I reviewed additional options: purchase and move to a modular home to a site in my community, build a new home or move out of my area. I wanted to remain in my community. The costs and risks involved in moving a modular home were not fiscally sound for me. After careful consideration, I chose to build myself a new home.
So, here is my revised goal.
While my house is on the market, I will look for a building site, a house plan and a builder. From the sale of my current home, I will purchase a lot and commence construction.
Begin immediately. My time frame now had to include not only the sale of my house but finding a lot I liked, a house plan to fit that lot, and a reliable building contractor.
- Finding a suitable lot within my means to build a new home
- Finding a builder I trusted and who I could work with
- Finding a house plan that I liked and/or could modify to fit my lot
- Sale of my current house with enough reserve to purchase a lot and build
- Finding reliable mentors who would help me think through all the critical steps
- Establishing a construction loan package that would convert to a permanent loan
- Dealing with higher levels of pain from a deteriorating hip joint
Plan of Action
- Ask my realtor to locate available, affordable and buildable lots
- Consult a local builder who had built other homes in my community. Did the people like the homes he built? Was he easy to work with? Did he listen and give specific answers to their questions?
- Match costs to build with the proceeds of the sale of my home
- Talk with trusted individuals about my plan of action. I had some previous knowledge about building as my husband and I had built two previous homes together
- Find a construction loan that would roll-over to a permanent loan with a low fixed interest rate
- Have my house plan drawn up; review modification particulars and sign a building contract
All plans of action get more involved as you work within them. I found a lot within my budget that I liked, sold my home, put together a loan package, signed an agreement with a builder who modified the plan I brought him to meet my specifics, and entered the hospital to have a hip replacement the day they started building my new home. After my house was completed, I moved from my old house to my new house with the help of many good friends.
Reviewing the process
Once I started, I was committed to following through, but not without some modifications and changes. By reviewing all the potential obstacles, I was able to find ways to overcome them.

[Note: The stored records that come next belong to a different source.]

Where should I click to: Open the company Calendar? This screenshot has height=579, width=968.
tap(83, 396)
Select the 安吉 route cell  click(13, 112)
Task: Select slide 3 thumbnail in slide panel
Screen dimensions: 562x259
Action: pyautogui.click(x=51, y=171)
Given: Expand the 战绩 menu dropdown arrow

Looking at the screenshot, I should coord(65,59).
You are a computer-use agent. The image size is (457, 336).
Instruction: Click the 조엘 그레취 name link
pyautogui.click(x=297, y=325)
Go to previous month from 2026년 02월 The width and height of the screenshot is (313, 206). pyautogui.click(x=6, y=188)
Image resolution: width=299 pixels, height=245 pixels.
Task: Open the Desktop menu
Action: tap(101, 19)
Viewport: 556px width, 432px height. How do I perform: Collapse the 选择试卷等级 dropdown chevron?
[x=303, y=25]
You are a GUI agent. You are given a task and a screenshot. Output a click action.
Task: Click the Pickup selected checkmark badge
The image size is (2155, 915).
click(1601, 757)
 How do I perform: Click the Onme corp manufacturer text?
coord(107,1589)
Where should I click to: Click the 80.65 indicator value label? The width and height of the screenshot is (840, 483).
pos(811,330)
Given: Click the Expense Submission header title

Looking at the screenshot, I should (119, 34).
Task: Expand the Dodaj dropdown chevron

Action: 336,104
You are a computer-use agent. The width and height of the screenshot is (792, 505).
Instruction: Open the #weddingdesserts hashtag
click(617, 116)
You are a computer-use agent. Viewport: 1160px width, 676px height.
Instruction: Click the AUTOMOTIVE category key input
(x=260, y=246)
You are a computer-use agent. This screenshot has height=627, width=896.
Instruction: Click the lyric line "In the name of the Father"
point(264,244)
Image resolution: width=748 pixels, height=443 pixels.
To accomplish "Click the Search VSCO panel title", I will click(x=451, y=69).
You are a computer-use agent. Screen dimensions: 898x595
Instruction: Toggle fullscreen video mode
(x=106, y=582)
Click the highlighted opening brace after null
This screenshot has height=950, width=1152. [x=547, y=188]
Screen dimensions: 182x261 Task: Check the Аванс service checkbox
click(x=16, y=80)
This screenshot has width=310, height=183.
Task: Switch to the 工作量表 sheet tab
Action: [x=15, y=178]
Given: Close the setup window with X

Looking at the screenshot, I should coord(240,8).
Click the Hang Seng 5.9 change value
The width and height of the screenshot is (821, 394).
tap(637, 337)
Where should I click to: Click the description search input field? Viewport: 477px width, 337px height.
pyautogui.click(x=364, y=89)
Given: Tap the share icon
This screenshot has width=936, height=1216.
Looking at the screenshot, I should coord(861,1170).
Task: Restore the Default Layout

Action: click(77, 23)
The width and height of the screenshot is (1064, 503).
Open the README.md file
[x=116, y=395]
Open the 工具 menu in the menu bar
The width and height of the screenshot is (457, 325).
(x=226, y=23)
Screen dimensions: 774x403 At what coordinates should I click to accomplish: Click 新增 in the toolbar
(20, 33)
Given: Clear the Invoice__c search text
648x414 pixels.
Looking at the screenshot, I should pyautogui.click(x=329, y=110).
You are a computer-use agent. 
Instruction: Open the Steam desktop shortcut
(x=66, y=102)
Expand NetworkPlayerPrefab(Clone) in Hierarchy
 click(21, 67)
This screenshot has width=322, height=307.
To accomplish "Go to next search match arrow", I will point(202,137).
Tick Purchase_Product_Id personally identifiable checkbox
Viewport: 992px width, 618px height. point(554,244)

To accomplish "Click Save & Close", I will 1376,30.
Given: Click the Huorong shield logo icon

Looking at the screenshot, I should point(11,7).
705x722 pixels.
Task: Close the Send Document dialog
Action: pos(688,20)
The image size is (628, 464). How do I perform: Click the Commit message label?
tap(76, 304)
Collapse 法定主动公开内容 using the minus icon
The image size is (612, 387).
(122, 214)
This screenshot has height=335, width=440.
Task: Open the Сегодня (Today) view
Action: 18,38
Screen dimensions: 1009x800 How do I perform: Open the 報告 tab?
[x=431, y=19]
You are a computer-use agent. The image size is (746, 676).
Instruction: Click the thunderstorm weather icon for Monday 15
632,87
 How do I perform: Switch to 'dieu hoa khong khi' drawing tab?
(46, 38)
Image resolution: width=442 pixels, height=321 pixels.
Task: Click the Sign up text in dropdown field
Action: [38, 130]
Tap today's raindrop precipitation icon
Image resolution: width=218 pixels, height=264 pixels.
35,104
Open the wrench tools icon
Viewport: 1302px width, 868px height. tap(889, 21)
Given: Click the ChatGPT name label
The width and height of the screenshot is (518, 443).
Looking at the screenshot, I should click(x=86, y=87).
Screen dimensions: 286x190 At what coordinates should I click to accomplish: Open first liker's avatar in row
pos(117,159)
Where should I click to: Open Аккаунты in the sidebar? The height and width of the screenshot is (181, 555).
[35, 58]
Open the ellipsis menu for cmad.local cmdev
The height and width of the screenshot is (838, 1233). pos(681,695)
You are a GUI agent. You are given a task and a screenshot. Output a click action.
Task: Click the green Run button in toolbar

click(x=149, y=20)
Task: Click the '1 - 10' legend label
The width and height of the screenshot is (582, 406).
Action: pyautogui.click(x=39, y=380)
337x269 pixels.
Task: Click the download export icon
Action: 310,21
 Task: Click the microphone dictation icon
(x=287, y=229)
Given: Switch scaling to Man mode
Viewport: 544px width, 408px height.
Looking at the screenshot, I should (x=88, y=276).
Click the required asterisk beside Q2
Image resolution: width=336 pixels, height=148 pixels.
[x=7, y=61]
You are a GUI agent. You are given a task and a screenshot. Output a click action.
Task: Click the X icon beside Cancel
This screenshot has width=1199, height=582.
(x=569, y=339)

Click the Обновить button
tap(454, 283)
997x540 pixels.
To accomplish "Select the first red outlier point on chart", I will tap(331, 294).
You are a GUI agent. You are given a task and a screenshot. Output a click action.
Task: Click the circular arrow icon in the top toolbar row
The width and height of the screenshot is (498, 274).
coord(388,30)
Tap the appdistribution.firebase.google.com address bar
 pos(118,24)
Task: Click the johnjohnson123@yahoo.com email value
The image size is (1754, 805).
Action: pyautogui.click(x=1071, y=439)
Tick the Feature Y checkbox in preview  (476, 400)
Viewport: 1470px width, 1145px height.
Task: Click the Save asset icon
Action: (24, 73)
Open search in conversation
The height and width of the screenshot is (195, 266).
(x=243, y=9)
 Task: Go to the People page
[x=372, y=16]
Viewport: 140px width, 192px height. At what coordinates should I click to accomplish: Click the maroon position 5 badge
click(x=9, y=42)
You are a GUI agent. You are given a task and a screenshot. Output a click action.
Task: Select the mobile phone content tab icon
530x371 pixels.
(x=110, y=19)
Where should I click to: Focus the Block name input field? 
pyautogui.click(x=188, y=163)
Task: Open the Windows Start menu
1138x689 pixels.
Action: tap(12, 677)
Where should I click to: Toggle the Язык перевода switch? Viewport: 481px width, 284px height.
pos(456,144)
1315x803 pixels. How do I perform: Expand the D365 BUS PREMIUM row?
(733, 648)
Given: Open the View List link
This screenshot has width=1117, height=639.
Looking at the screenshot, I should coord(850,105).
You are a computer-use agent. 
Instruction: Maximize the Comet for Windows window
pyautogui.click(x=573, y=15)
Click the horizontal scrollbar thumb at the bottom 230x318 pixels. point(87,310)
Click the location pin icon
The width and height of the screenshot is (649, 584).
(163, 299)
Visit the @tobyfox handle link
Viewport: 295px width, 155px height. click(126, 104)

I refined and modified my original goal. I affirmed my goal by visualizing my new home. I was an active participant in the whole building process, measuring my furniture to the specifications of my house plan, etc. I also knew it was a home I could live in within my means.
Along the way I celebrated with people who loved and appreciated me. Before I broke ground, I gathered with a group of my friends to celebrate this new transition. Later, my friends were invited to help celebrate my new home.
I love my home. It is right for me and my needs. But for me to have the home I have today, I had to let go of a home I loved so I could create a new reality that was right for me today. The goal planning process enabled me to do that.